Entretanto, a gênese da atual legislação esportiva pátria, servindo de base para legislações hoje existentes, se deu no ano de 1941, com o decreto lei nº 3.199/41, elaborado no Estado Novo na ditadura de Vargas, pelo então Ministro João Lyra Filho. Este decreto fez surgir o Conselho Nacional de Desportos (CND) que tinha por missão organizar, desenvolver e regulamentar as diretrizes esportivas no país. Sabe-se que o país atravessava um período ditadorial, com o Estado exercendo notória influência em todos os setores da sociedade.

Conforme explicita PUGLIESE, (p.16 2000), após a criação do CND, este deu poderes ao Estado para ingerir, criando normas desportivas de forma bastante autoritária e até conferindo a si próprio, poderes para intervir nas entidades que não cumprissem suas determinações. Ainda, esclarece que tal decreto se mostrava cópia fiel da legislação esportiva italiana, onde como no Brasil, o esporte era dominado pelo Estado, que praticamente não cedia espaço à livre iniciativa (2). Em suma, o decreto de 1941 foi a primeira Lei Orgânica que tratou efetivamente o desporto em nossa legislação.

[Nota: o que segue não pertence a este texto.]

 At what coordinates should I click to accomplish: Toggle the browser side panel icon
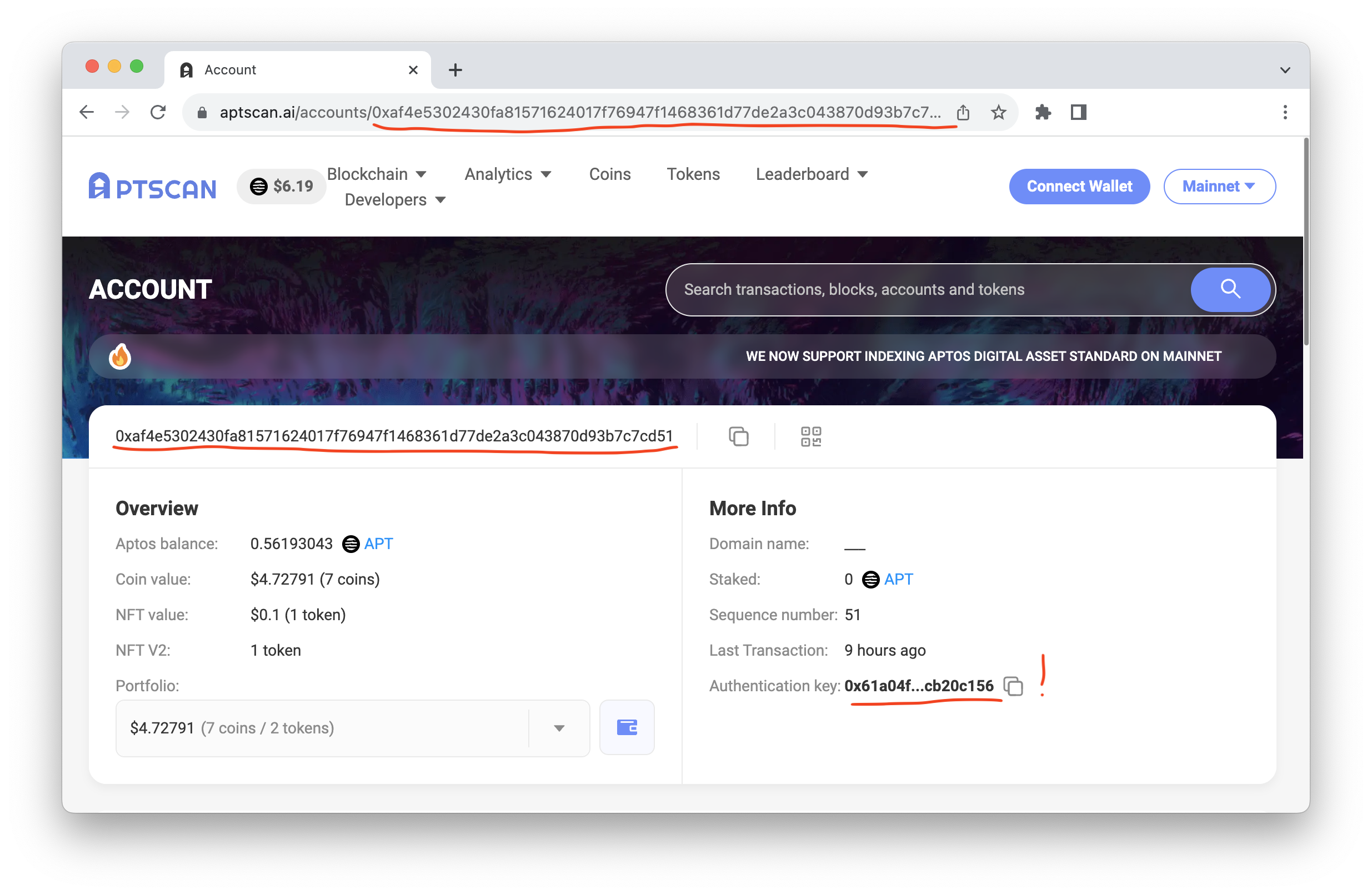click(1078, 112)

Atualmente a Lei aplicável em nosso território, é a Lei 9.615/1998, regulamentada pelo decreto nº 2.574/98 que revogou a Lei Zico. A popularmente conhecida, Lei Pelé, surgiu através de estudos comandados pelo Ministério Extraordinário dos Esportes, posteriormente transformado no Ministério do Esporte e Turismo, tendo como seu organizador o Ministro Pelé e comissões de estudo que trabalharam na edição da lei. A Lei Pelé trouxe inúmeras discussões na época, sendo alvo, ao mesmo tempo, de grandes elogios e enormes critícas. Responsável por instituir, legislar e gerar o desporto, observa-se na extinção do “passe” o seu ponto mais significativo. Através do Art 28, §2º do texto legal, observa-se que ao término do contrato celebrado com o clube-empregador, os atletas podem livremente firmar novo pacto com este, ou com qualquer outro clube. Os atletas não eram mais “escravos” dos clubes.

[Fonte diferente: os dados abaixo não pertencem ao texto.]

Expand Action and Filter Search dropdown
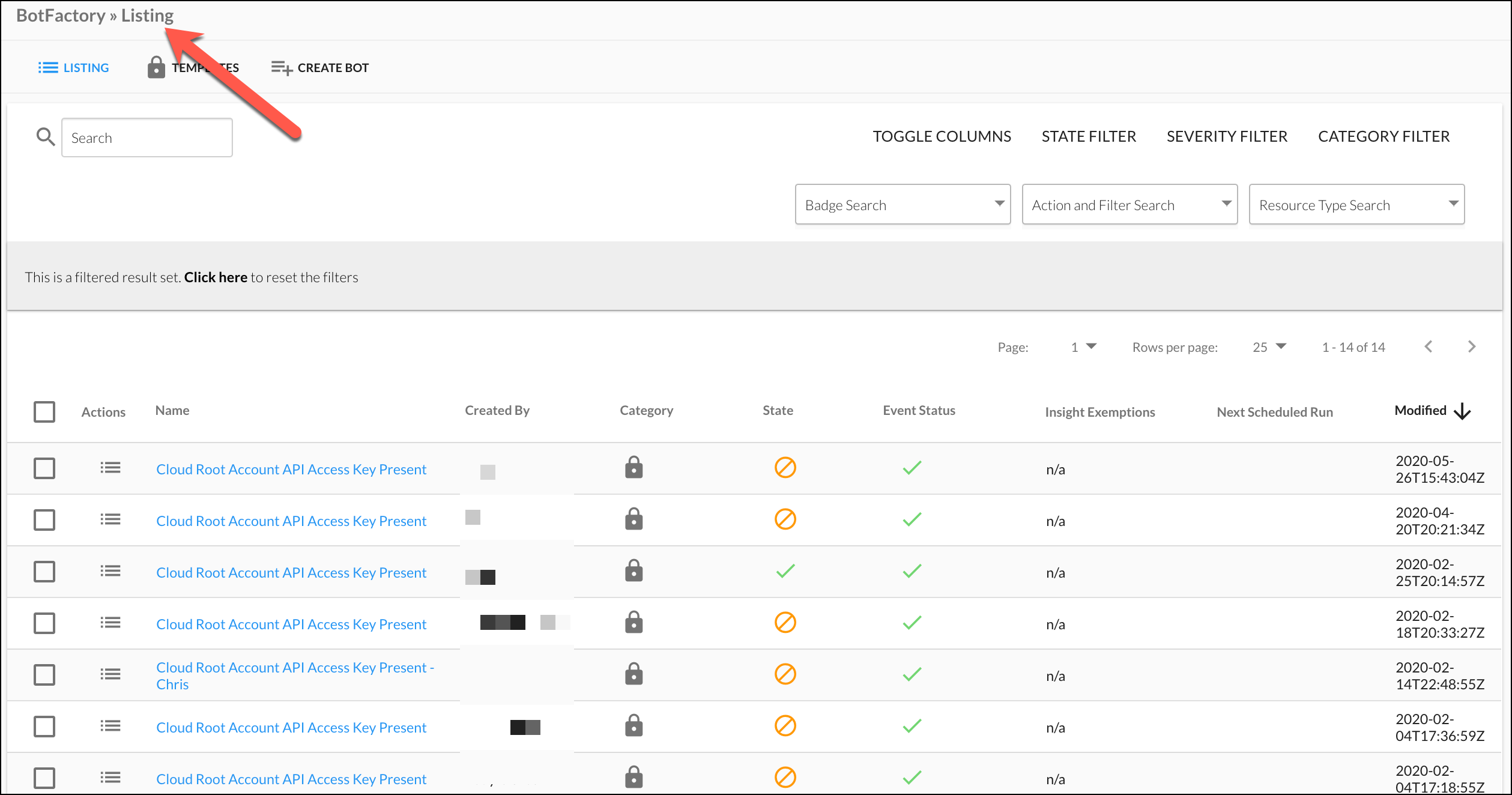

Também a lei supra, determinou as finalidades do desporto, alterando o Sistema Brasileiro de Desporto, conceituando e definindo a forma de atuação da Justiça Desportiva e da prática desportiva profissional e não profissional. Não por menos, abordou a obrigatoriedade dos clubes transformarem-se em empresas comerciais, o que dois anos depois com a Lei 9.981 de 2000, voltou a ser uma faculdade. Posteriormente, neste mesmo cenário de alterações quanto a obrigatoriedade e/ou faculdade dos clubes transformarem-se em sociedades comerciais, surgiu então uma nova regulamentação que conturbariam os clubes.

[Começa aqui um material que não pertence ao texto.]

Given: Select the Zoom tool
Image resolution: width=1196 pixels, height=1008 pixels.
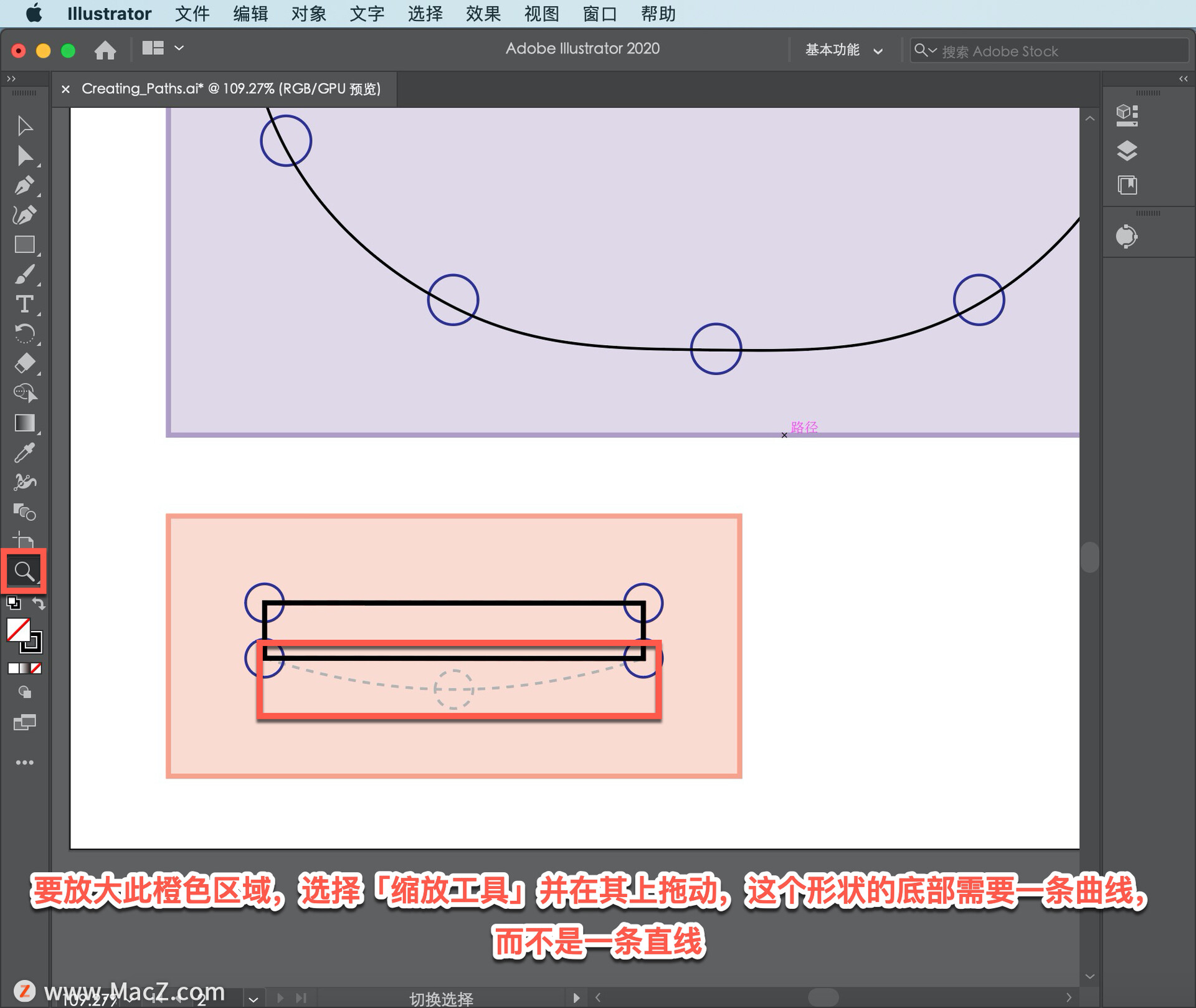Looking at the screenshot, I should [x=24, y=571].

CARLEZZO, resumiu de forma elucidativa o que se passou na época: “A edição da medida provisória n° 39 de 14 de junho surpreendeu a todos que acompanhavam o caso. Segundo esta, o artigo 27 sofre nova mudança” (...) "Em face do caráter eminentemente empresarial da gestão e exploração do desporto profissional, as entidades de prática desportiva participantes de competições profissionais e as ligas em que se organizarem que não se constituírem em sociedade comercial ou não contratarem sociedade comercial para administrar suas atividades profissionais equiparam-se, para todos os fins de direito, às sociedades de fato ou irregulares, na forma da lei comercial". “Em outros termos, nova reviravolta. Revoga-se a faculdade e torna-se obrigatória a transformação de clubes de futebol, ligas, federações e confederações em sociedades comerciais ou a contratação de sociedade comercial para administração de suas atividades profissionais”. (3)

Por fim, se abordou na popular lei Pelé, a possibilidade de criação de ligas regionais ou nacionais, com autonomia e independência, desvinculadas da CBF e consequentemente da FIFA.

Caro leitor, eis então à vossa disposição, um breve resumo da história da legislação desportiva pátria, a qual certamente, merece e será tema de novo artigo com maior profundidade, a ser aqui exposto ao longo do corrente ano.

Grande Abraço!
Fiquem com Deus!

FELIPE TOBAR



REFERÊNCIAS BIBLIOGRÁFICAS


(1) Retirado de monografia de Karina Valverde – fonte cevleis.


(2) PUGLIESE JR., Roberto José – “O Direito Desportivo à luz da lei pelé”



(3) CARLEZZO, Eduardo. Direito Desportivo Empresarial. Editora Juarez de Oliveira, 2004.